* **Texto base**:

___

Pues bien, para gratificar a ese buen hijo nuestro sistema jurídico ha previsto el “contrato de alimentos” por cuya virtud “una de las partes se obliga a proporcionar vivienda, manutención y asistencia de todo tipo a una persona durante su vida, a cambio de la transmisión de un capital en cualquier clase de bienes y derechos”.
Se trata de un contrato oneroso porque ambas partes se obligan a dar algo a la otra. No es por tanto un contrato gratuito como la donación. Por esa razón de obligaciones bidireccionales también se le califica como contrato sinalagmático. Y por último es un contrato aleatorio, ya que se ignora el tiempo durante el que el alimentante deberá prestar a los alimentistas su asistencia.
Y precisamente esas tres características (onesoro, sinalagmático y aleatorio) lo diferencian claramente de la donación, por lo que la regulación jurídia de ésta última no puede aplicarse al “contrato de alimentos”. Es decir que no cabe interpretarse como un adelanto a cuenta de la herencia futura.
Se trata de una solución interesante, prevista en la ley pero muy poco utilizada en la práctica. Pero sin duda se trata de un contrato de contenido altamente delicado y sensible, precisamente por las consecuencias devastadoras que puede tener para los herederos de los alimentistas, lo que aconseja hilar muy fino y desde luego que la operación sea diseñada y coordinada por un experto.

___

* **Datos proporcionados**:
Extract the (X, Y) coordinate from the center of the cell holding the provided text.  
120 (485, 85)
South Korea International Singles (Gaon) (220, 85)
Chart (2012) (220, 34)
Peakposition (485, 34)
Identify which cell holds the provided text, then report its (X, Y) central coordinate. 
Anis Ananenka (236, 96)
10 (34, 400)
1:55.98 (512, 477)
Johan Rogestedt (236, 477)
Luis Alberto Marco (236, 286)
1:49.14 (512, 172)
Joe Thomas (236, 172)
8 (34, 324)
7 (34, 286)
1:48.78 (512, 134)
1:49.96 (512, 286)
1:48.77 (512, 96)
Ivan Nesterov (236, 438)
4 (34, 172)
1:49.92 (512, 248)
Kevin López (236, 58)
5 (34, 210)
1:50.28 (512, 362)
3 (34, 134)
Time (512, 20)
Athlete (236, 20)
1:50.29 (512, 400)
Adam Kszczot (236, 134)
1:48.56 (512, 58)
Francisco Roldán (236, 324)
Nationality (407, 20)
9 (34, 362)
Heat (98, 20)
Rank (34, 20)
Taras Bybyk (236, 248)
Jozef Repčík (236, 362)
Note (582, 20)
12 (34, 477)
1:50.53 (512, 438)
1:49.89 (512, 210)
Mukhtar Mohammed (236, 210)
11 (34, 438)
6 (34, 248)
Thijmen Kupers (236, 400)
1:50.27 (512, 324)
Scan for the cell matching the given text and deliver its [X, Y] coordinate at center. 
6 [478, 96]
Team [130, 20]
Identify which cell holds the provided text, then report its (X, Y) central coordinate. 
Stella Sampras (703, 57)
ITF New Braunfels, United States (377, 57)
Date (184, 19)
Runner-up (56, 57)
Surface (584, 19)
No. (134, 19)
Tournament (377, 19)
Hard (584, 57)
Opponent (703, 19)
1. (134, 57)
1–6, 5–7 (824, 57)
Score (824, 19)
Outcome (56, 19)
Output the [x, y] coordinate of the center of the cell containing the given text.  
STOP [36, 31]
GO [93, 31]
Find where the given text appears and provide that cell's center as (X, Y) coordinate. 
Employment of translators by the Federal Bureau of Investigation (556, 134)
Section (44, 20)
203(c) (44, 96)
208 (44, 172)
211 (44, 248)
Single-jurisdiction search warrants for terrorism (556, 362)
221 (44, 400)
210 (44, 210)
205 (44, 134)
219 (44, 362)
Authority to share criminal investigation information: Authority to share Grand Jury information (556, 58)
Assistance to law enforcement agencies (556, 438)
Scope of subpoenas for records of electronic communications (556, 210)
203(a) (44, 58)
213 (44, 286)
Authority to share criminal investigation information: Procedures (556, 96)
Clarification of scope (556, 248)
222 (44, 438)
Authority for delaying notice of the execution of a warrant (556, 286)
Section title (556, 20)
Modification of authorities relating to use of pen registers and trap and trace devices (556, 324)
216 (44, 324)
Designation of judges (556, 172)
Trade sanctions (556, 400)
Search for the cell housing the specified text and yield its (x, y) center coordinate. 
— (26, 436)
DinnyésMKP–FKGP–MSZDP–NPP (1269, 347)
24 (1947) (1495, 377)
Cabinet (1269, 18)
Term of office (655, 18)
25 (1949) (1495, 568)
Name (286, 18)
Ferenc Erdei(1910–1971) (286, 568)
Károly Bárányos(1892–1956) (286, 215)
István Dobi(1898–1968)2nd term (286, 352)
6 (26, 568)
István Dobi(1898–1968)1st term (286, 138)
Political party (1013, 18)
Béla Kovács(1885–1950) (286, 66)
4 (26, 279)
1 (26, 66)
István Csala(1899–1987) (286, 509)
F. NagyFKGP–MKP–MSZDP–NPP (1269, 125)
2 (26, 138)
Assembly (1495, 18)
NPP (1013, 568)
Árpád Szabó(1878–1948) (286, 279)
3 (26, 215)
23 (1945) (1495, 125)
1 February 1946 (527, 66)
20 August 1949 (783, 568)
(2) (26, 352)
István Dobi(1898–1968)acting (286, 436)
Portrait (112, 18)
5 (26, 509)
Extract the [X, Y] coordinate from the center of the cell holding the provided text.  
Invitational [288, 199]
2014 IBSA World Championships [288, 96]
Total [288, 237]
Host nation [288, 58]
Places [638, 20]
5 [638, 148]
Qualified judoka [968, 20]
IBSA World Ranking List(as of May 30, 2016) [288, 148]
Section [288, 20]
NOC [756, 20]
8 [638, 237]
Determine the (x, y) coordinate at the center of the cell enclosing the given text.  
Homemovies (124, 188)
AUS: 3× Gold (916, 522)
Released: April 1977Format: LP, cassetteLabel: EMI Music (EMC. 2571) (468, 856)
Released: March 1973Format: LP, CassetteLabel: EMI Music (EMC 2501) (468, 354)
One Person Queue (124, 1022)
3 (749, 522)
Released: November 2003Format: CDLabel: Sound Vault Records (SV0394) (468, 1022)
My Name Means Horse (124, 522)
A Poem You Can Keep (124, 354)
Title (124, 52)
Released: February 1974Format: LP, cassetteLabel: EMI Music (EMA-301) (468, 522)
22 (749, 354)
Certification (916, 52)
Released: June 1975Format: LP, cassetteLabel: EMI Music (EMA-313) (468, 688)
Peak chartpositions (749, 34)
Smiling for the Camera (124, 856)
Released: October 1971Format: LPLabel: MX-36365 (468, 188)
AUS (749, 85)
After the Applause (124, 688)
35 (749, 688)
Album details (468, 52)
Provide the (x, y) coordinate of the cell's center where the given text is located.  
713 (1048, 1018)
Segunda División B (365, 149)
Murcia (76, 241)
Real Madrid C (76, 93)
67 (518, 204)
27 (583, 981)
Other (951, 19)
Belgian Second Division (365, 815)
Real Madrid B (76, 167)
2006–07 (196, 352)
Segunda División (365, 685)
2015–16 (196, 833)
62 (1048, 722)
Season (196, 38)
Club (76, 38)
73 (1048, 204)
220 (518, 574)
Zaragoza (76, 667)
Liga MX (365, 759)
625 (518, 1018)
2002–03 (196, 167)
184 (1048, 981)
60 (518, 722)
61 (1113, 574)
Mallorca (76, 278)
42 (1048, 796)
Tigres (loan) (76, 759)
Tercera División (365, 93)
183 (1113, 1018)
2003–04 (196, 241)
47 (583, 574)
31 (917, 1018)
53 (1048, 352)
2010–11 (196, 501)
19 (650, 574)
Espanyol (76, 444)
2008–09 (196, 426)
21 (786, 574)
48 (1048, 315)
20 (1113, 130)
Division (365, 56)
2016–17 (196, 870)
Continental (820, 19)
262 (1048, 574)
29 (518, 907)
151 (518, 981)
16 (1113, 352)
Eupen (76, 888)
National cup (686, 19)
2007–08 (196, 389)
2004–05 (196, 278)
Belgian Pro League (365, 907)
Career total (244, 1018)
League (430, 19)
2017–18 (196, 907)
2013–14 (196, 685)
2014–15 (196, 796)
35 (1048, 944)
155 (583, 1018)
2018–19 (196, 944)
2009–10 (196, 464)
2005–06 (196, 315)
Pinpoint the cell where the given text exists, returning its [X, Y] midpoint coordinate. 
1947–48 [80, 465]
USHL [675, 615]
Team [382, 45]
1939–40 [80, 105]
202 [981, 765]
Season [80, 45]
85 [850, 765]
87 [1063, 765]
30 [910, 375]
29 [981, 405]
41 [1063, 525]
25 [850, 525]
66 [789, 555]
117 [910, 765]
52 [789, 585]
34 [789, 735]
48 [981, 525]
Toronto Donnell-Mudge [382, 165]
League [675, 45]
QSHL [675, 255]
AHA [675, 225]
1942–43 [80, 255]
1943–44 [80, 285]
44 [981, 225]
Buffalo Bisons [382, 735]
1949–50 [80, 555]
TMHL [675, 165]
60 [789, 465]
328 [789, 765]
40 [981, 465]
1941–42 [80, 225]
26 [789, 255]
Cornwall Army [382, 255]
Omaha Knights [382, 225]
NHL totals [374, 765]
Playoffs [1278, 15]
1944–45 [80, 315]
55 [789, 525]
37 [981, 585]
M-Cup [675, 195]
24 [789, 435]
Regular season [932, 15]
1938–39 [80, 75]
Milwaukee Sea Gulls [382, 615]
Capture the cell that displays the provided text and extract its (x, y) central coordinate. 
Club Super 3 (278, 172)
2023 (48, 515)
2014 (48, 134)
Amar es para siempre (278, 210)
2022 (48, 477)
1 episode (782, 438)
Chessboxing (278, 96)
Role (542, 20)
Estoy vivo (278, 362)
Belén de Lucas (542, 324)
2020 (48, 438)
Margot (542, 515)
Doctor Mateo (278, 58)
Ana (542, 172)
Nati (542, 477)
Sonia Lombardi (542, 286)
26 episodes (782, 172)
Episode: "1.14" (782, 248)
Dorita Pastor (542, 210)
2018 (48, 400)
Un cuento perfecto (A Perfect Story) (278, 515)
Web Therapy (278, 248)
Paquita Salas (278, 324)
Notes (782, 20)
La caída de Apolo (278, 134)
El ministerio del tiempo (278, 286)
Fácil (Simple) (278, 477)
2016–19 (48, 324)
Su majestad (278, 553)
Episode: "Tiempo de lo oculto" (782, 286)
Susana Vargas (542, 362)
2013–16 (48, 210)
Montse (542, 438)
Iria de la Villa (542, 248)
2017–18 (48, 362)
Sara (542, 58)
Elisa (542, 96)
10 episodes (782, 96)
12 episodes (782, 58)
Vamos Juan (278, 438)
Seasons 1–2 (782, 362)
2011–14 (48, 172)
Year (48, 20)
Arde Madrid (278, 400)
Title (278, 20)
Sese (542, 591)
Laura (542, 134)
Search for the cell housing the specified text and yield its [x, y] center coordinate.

___

* **Tarea a realizar**:
Responde según el texto sobre el contrato de alimentos:
(a) ¿Qué debe proporcionar una de las partes, según la definición citada?
(b) ¿Por qué se califica este contrato como aleatorio?
(c) ¿Quién debería diseñar y coordinar la operación?

* **Resultado**:
(a) Vivienda, manutención y asistencia de todo tipo a una persona durante su vida.
(b) Porque se ignora el tiempo durante el que el alimentante deberá prestar a los alimentistas su asistencia.
(c) Un experto.